The SPD chairman Lars Klingbeil has spoken out against supposed patent solutions to the issue of irregular migration. “I refuse to act as if there is a magic measure,” Klingbeil told “Bild am Sonntag”. “That delivers a populist headline, but it doesn’t mean that even one less person comes to Germany.”
Klingbeil spoke out in favor of faster procedures so that refugees have clarity as to whether they can stay and work here – or have to leave again. More migration agreements should be negotiated with countries of origin and smugglers should be combated better. The idea of Federal Interior Minister Nancy Faeser (SPD) to control the borders with the Czech Republic and Poland more closely was also “exactly right”.
CDU leader Friedrich Merz had previously called on Chancellor Olaf Scholz (SPD) to find a solution to the issue together with the Union. “I offer you: Let’s do this together, and if you can’t do it with the Greens, then throw them out, then we’ll do it with you – but we have to solve this problem,” he said at the CSU party conference on Saturday in Munich.
States and municipalities warn of overloading
The Deputy Prime Minister of Hesse, Tarek Al-Wazir (Greens), spoke of difficult but also unavoidable decisions. Anyone who does not have the right to stay at the end of a procedure will have to leave the country again, said the Green Party’s top candidate in the upcoming state elections to the editorial network Germany. “We have to enforce that too if we want to protect the right to asylum.”

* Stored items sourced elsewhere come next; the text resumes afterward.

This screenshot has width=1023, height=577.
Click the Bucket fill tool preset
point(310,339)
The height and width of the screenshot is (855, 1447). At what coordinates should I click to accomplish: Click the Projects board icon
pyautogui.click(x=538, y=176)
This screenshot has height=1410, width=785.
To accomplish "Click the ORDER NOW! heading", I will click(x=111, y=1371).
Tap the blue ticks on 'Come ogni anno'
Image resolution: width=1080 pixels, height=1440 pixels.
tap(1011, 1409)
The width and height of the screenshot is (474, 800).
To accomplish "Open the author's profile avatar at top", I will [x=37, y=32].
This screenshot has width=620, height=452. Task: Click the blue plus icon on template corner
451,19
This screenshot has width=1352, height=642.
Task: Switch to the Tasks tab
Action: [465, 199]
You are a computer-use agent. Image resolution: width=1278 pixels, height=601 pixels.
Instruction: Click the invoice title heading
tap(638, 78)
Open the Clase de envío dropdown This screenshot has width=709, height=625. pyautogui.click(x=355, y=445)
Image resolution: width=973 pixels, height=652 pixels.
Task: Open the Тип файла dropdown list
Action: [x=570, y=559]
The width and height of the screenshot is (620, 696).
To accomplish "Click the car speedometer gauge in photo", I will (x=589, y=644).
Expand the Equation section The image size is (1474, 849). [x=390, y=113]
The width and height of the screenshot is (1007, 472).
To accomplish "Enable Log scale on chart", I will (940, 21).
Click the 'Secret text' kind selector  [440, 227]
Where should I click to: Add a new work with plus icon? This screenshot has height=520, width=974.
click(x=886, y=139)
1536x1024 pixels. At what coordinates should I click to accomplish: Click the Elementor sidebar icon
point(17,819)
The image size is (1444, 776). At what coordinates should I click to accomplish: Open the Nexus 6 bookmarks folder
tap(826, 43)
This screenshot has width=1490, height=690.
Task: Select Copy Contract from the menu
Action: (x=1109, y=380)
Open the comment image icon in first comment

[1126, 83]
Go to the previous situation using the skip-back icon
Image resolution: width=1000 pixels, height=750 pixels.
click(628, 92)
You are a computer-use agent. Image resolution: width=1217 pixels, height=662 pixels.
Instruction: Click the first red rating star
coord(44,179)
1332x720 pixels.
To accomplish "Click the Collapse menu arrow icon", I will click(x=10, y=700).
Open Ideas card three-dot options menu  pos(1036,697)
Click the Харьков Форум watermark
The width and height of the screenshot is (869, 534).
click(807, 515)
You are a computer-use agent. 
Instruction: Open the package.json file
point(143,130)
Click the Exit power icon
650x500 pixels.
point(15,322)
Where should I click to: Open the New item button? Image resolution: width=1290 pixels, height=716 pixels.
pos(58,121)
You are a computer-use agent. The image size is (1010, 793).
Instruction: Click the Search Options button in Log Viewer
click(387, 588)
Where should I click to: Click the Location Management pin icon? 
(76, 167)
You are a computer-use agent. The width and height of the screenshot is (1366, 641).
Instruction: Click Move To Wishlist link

There have recently been increasing warnings of overload from states and municipalities. By the end of August, the Federal Office for Migration and Refugees registered more than 204,000 initial applications for asylum – an increase of 77 percent compared to the same period last year. In addition, because of the Russian war, more than a million people from Ukraine sought protection in Germany without having to apply for asylum.